*DATA EXTRACT:*
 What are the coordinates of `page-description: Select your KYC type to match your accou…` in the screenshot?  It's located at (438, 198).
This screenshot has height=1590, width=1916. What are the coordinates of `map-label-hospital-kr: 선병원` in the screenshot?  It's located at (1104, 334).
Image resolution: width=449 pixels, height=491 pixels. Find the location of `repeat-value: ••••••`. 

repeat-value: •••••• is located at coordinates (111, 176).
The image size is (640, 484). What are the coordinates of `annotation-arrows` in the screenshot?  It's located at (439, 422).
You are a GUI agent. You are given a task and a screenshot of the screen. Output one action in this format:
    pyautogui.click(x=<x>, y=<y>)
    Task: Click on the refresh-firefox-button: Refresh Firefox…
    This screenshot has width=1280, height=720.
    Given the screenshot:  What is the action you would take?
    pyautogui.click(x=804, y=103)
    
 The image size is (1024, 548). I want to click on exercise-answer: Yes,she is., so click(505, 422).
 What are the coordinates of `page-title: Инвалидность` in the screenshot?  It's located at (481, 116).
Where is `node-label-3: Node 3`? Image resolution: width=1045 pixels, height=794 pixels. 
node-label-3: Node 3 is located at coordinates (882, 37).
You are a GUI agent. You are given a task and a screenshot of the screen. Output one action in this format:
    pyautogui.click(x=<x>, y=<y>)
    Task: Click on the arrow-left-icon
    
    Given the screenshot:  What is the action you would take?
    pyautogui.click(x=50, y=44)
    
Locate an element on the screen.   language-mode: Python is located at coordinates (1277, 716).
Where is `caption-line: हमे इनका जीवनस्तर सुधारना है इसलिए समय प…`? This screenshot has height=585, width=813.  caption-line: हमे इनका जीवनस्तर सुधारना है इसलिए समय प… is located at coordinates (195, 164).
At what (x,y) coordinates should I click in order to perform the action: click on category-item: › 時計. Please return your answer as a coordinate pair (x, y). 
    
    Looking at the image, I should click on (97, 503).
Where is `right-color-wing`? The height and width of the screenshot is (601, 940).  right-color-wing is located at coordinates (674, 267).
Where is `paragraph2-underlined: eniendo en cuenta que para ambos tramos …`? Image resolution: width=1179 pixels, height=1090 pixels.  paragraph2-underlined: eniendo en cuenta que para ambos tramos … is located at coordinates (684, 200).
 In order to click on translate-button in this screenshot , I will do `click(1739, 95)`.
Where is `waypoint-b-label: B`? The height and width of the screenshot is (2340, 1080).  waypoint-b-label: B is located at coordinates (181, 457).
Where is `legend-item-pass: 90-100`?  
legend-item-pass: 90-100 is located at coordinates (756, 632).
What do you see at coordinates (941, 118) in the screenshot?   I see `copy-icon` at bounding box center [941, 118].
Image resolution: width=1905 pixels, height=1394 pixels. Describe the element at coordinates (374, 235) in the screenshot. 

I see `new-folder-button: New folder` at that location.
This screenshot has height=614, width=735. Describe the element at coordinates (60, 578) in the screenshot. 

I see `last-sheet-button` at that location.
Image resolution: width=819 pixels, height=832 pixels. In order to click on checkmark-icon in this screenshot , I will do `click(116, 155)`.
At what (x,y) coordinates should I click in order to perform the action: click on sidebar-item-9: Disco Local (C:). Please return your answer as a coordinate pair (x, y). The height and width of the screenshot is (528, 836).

*EXERCISE DETAILS:*
Rewrite all of the rows above, changing every "Where is" to "Find" and leaving the rest unchanged.

*COMPLETED EXERCISE:*
 What are the coordinates of `page-description: Select your KYC type to match your accou…` in the screenshot?  It's located at (438, 198).
This screenshot has height=1590, width=1916. What are the coordinates of `map-label-hospital-kr: 선병원` in the screenshot?  It's located at (1104, 334).
Image resolution: width=449 pixels, height=491 pixels. Find the location of `repeat-value: ••••••`. 

repeat-value: •••••• is located at coordinates (111, 176).
The image size is (640, 484). What are the coordinates of `annotation-arrows` in the screenshot?  It's located at (439, 422).
You are a GUI agent. You are given a task and a screenshot of the screen. Output one action in this format:
    pyautogui.click(x=<x>, y=<y>)
    Task: Click on the refresh-firefox-button: Refresh Firefox…
    This screenshot has width=1280, height=720.
    Given the screenshot:  What is the action you would take?
    pyautogui.click(x=804, y=103)
    
 The image size is (1024, 548). I want to click on exercise-answer: Yes,she is., so click(505, 422).
 What are the coordinates of `page-title: Инвалидность` in the screenshot?  It's located at (481, 116).
Find `node-label-3: Node 3`? Image resolution: width=1045 pixels, height=794 pixels. 
node-label-3: Node 3 is located at coordinates (882, 37).
You are a GUI agent. You are given a task and a screenshot of the screen. Output one action in this format:
    pyautogui.click(x=<x>, y=<y>)
    Task: Click on the arrow-left-icon
    
    Given the screenshot:  What is the action you would take?
    pyautogui.click(x=50, y=44)
    
Locate an element on the screen.   language-mode: Python is located at coordinates (1277, 716).
Find `caption-line: हमे इनका जीवनस्तर सुधारना है इसलिए समय प…`? This screenshot has height=585, width=813.  caption-line: हमे इनका जीवनस्तर सुधारना है इसलिए समय प… is located at coordinates (195, 164).
At what (x,y) coordinates should I click in order to perform the action: click on category-item: › 時計. Please return your answer as a coordinate pair (x, y). 
    
    Looking at the image, I should click on (97, 503).
Find `right-color-wing`? The height and width of the screenshot is (601, 940).  right-color-wing is located at coordinates (674, 267).
Find `paragraph2-underlined: eniendo en cuenta que para ambos tramos …`? Image resolution: width=1179 pixels, height=1090 pixels.  paragraph2-underlined: eniendo en cuenta que para ambos tramos … is located at coordinates (684, 200).
 In order to click on translate-button in this screenshot , I will do `click(1739, 95)`.
Find `waypoint-b-label: B`? The height and width of the screenshot is (2340, 1080).  waypoint-b-label: B is located at coordinates (181, 457).
Find `legend-item-pass: 90-100`?  
legend-item-pass: 90-100 is located at coordinates (756, 632).
What do you see at coordinates (941, 118) in the screenshot?   I see `copy-icon` at bounding box center [941, 118].
Image resolution: width=1905 pixels, height=1394 pixels. Describe the element at coordinates (374, 235) in the screenshot. 

I see `new-folder-button: New folder` at that location.
This screenshot has height=614, width=735. Describe the element at coordinates (60, 578) in the screenshot. 

I see `last-sheet-button` at that location.
Image resolution: width=819 pixels, height=832 pixels. In order to click on checkmark-icon in this screenshot , I will do `click(116, 155)`.
At what (x,y) coordinates should I click in order to perform the action: click on sidebar-item-9: Disco Local (C:). Please return your answer as a coordinate pair (x, y). The height and width of the screenshot is (528, 836).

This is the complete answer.